Shannow closed the book and took a long cool drink from his canteen. His wounds were almost healed now, and last night he had cut the stitches with the blade of his hunting-knife. Although he could not yet move his right arm with customary speed, his strength was returning.

He tightened the saddle and rode out on to the plain. Here and there were the tracks of horses, cattle and deer. He rode warily, watching the horizon, constantly hitching himself in the saddle to study the trail behind.

The plain stretched on endlessly and the far blue mountains to the south seemed small and insubstantial. A bird suddenly flew up to Shannow's left. His eyes fastened to it and he realised that he was following its flight with the barrel of his pistol; the weapon was cocked and ready. He eased the hammer back into place and sheathed the gun.

A long time ago he would have been delighted with the speed at which he reacted to possible danger, but bitter experience had long since corroded his pride. He had been attacked outside Allion by several men and had killed them all; then a sound from behind had caused him to swivel and fire… and he had killed a child who happened to be in the wrong place at the wrong time.

That child would have been a grown man by now, with children of his own. A farmer, a builder, a preacher? No one would ever know. Shannow tried to push the memory from his mind, but it clung to him with talons of fire.

Who would want to be you, Shannow} he asked himself. Who would want to be the Jerusalem Man?

The children of Allion had followed him during his nightly tours, copying the smooth straight-backed walk. They carried wooden guns thrust in their belts and they worshipped him; they thought it wonderful to be so respected and feared, to have a name that travelled the land ahead of you.

Is it wonderful, Shannow?

The people of Allion had been grateful when Jon Shannow put the brigands to flight — or buried them.

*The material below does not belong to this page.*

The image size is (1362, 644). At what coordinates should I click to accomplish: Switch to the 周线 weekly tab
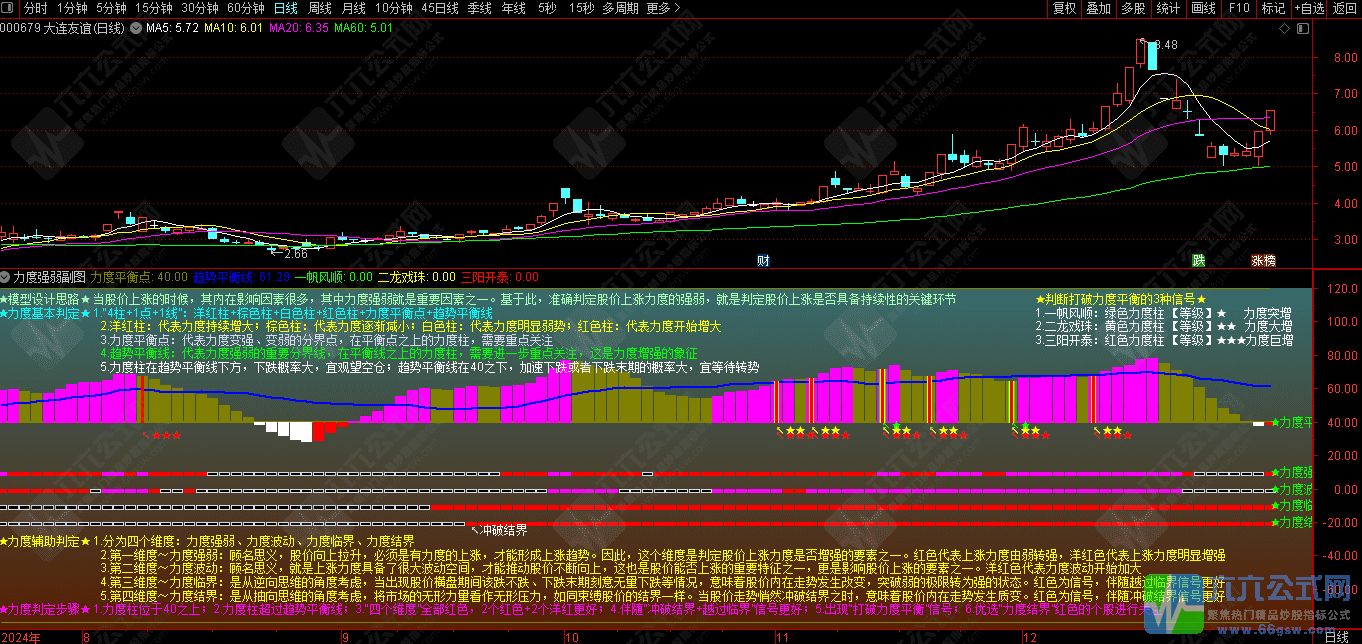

But when the town was clean they had paid him and asked him to move on. And the brigands returned, as they always did. And perhaps the children followed them around, copying their walks and fighting pretend battles with their wooden guns.

How far to Jerusalem, Shannow?

'Over the next mountain,' he answered aloud. The stallion's ears pricked up and he snorted.

Shannow chuckled as he patted the beast's neck and urged him into a run over the level ground. It was not a sensible move, he knew; a rabbit-hole or a loose rock could cause the horse to stumble and break a leg, or throw a shoe. But the wind in his face felt good and life was never without perils.

He let the horse have his head for about a half mile, then drew back on the reins as he saw wagon tracks. They were fresh, maybe two days old; Shannow dismounted and examined them. The wheels had bit deep into the dry earth — a family moving south with all their possessions. Silently he wished them good fortune and remounted.

By mid-afternoon he came upon the broken wheel. By now he knew a little of the family: there were two children and a woman. The children had gathered sticks and dried cattle droppings for fuel, probably depositing them in a net slung under the tailboard. The woman had walked beside the lead oxen; her feet were small, but her stride long. There was no sign of a man but then, thought Shannow, perhaps he is lazy and rides in the wagon. The broken wheel, though, was a mystery.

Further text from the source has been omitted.